Experimental Results
The experimental results underline the efficacy of the proposed methods. The 7B parameter Llama2 model trained using FP8 precision on 256 Intel Gaudi2 accelerators achieves results comparable to the BF16 baseline while delivering up to a 34% improvement in throughput. This enhanced efficiency demonstrates the practical viability of the approach for state-of-the-art LLM training. The zero-shot performance across various downstream tasks confirms that the FP8 models, augmented with Smooth-SwiGLU and FP8 quantized optimizer moments, maintain parity with the BF16 baseline, illustrating the robustness and reliability of the proposed framework.
Implications and Future Directions
From a practical standpoint, this paper provides a pathway to significantly reducing computational resources and memory usage in LLM training. The introduction of Smooth-SwiGLU opens new possibilities for stabilizing low-precision training, potentially applicable to other activation functions and architectures. The successful quantization of both Adam moments to FP8 sets a precedent for similar optimizations across other optimizers, fostering future research into even more efficient training methodologies.

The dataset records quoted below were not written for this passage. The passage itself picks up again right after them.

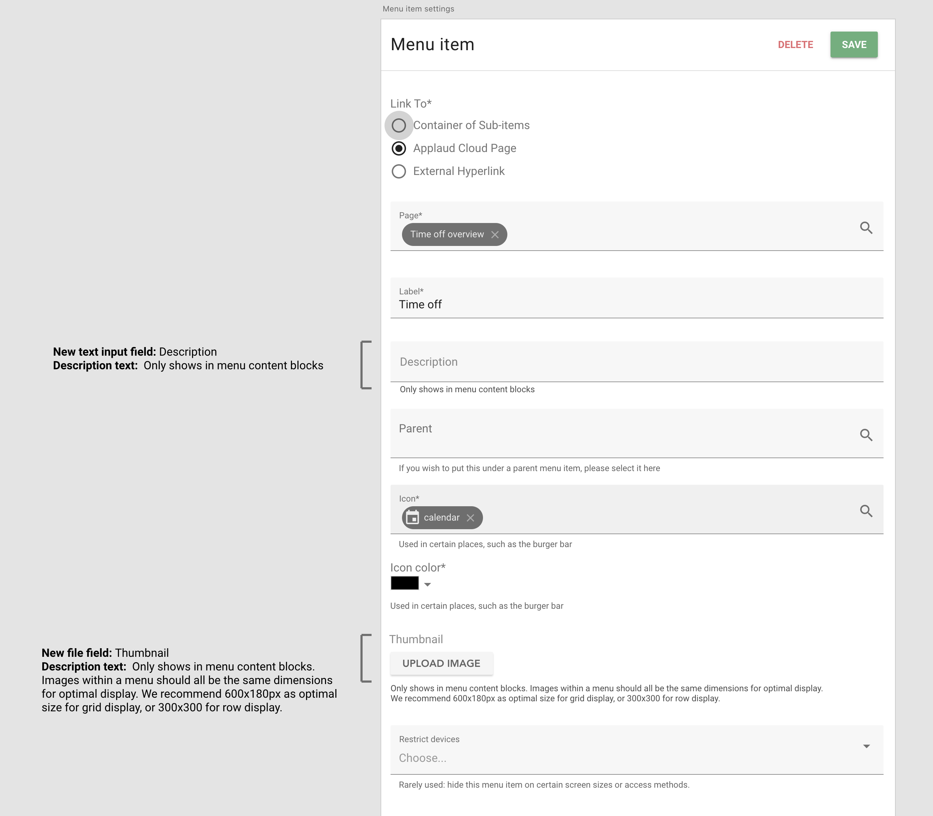Click the search icon in Parent field

tap(866, 435)
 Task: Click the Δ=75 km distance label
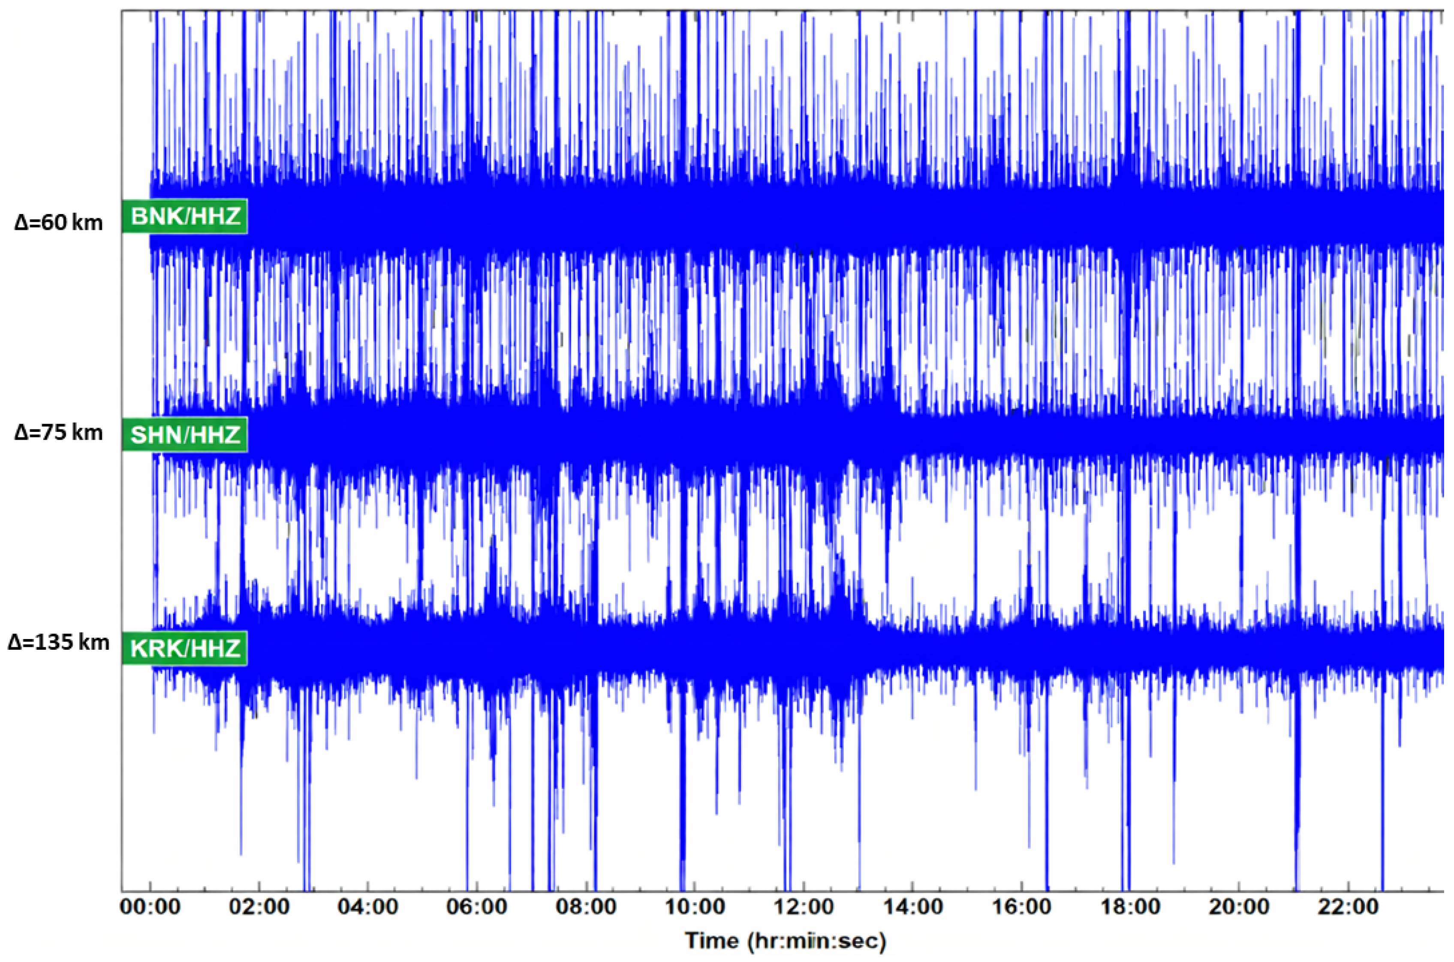tap(58, 433)
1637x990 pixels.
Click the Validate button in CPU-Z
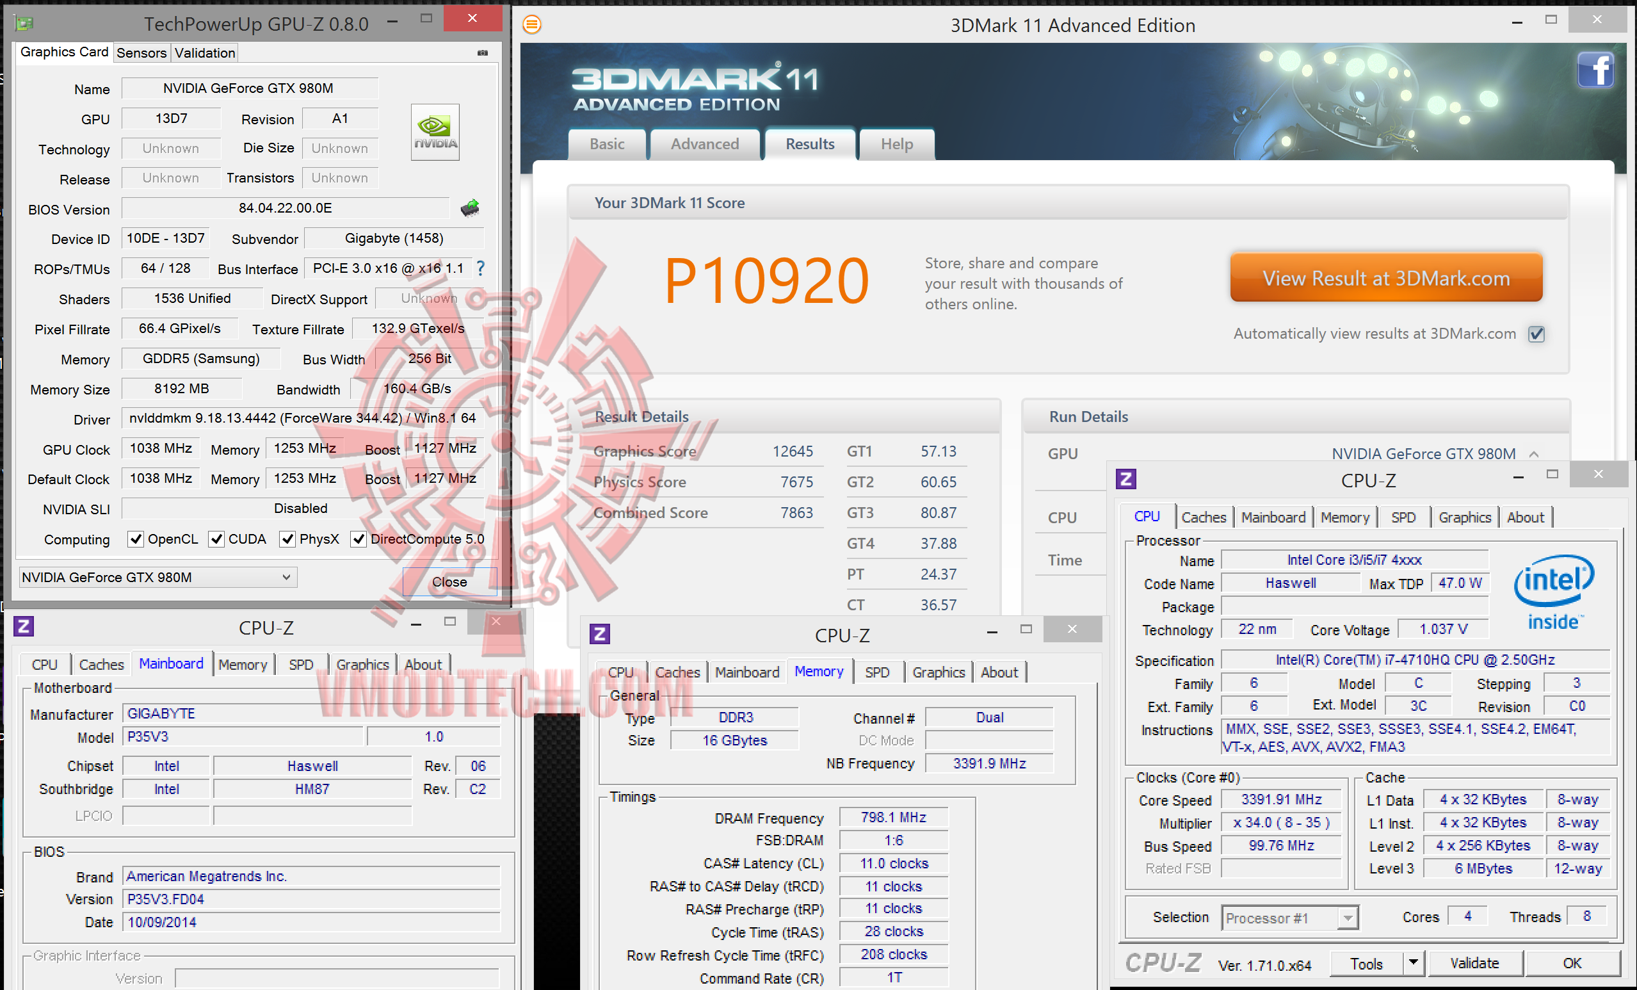click(x=1474, y=963)
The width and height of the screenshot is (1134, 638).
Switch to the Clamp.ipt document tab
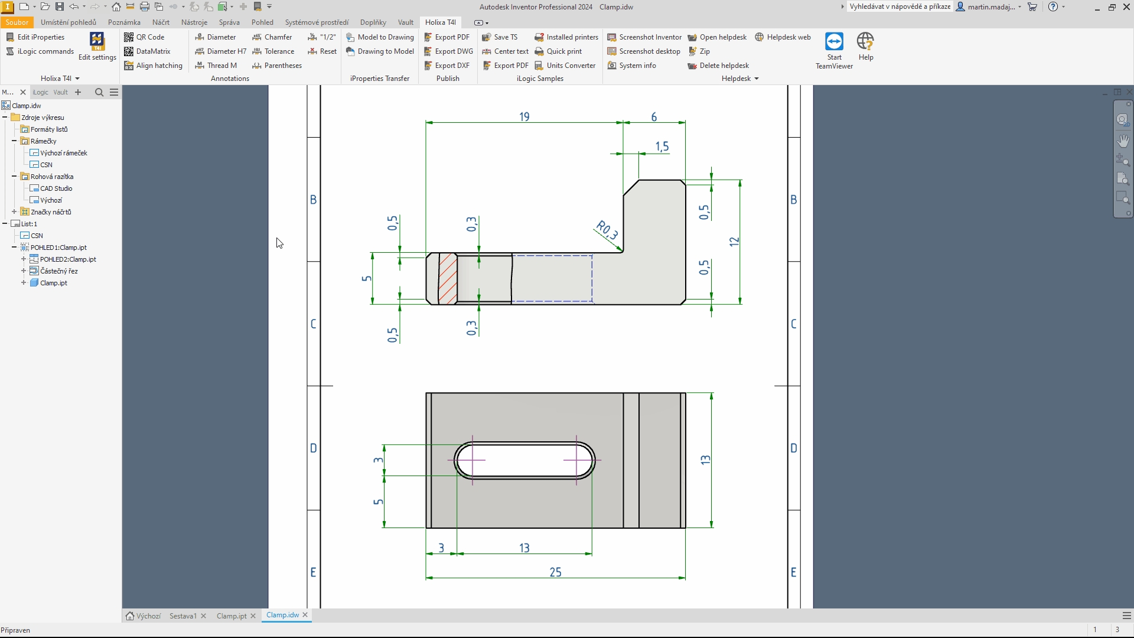click(232, 616)
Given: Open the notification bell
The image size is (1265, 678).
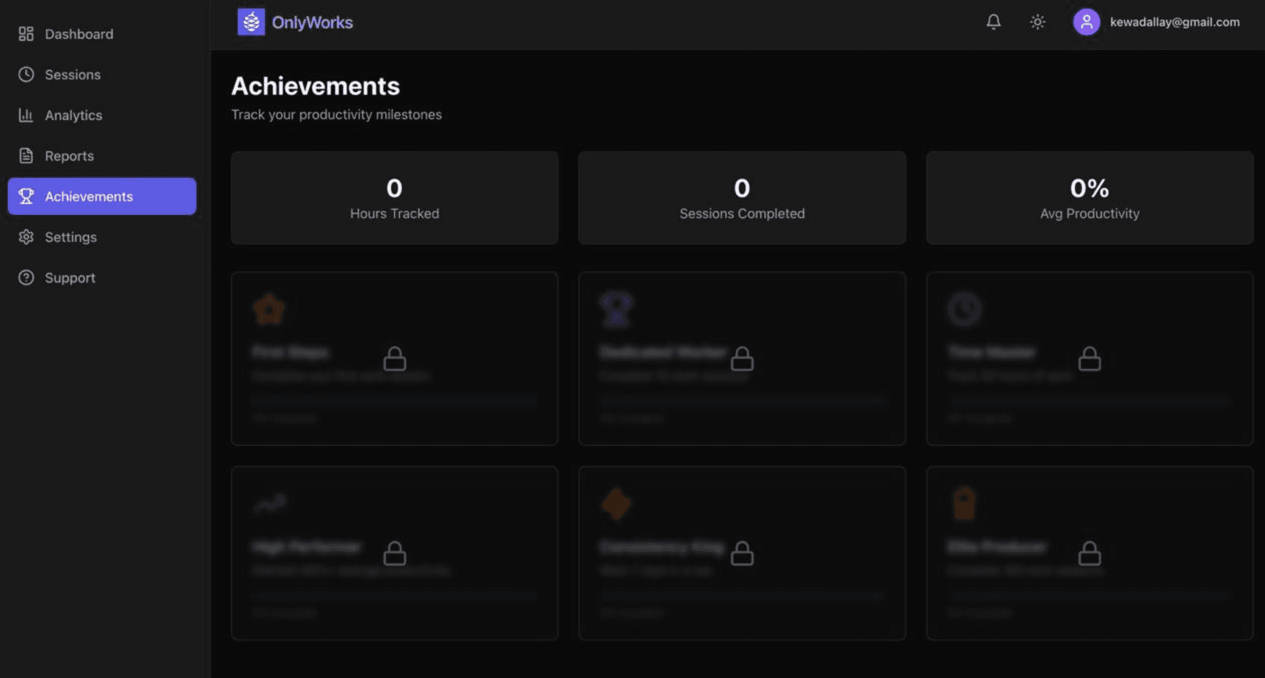Looking at the screenshot, I should [992, 22].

Theoretically, the detailed analysis of weight alignment in SwiGLU enriches the broader understanding of how low-precision arithmetic interacts with activation functions during extended training periods. This insight is invaluable for developing more refined scaling techniques and for further expanding the limitations of low-precision formats.
Looking forward, future research may investigate adaptive versions of Smooth-SwiGLU tailored to various model architectures and further optimize the quantization process for other optimizers beyond Adam. Additionally, exploring the synergy between FP8 precision and other emerging hardware architectures could unlock even greater efficiencies.
In essence, this paper significantly advances the field of LLM training by tackling the challenges of FP8 precision at an unprecedented scale, paving the way for more efficient and scalable AI models.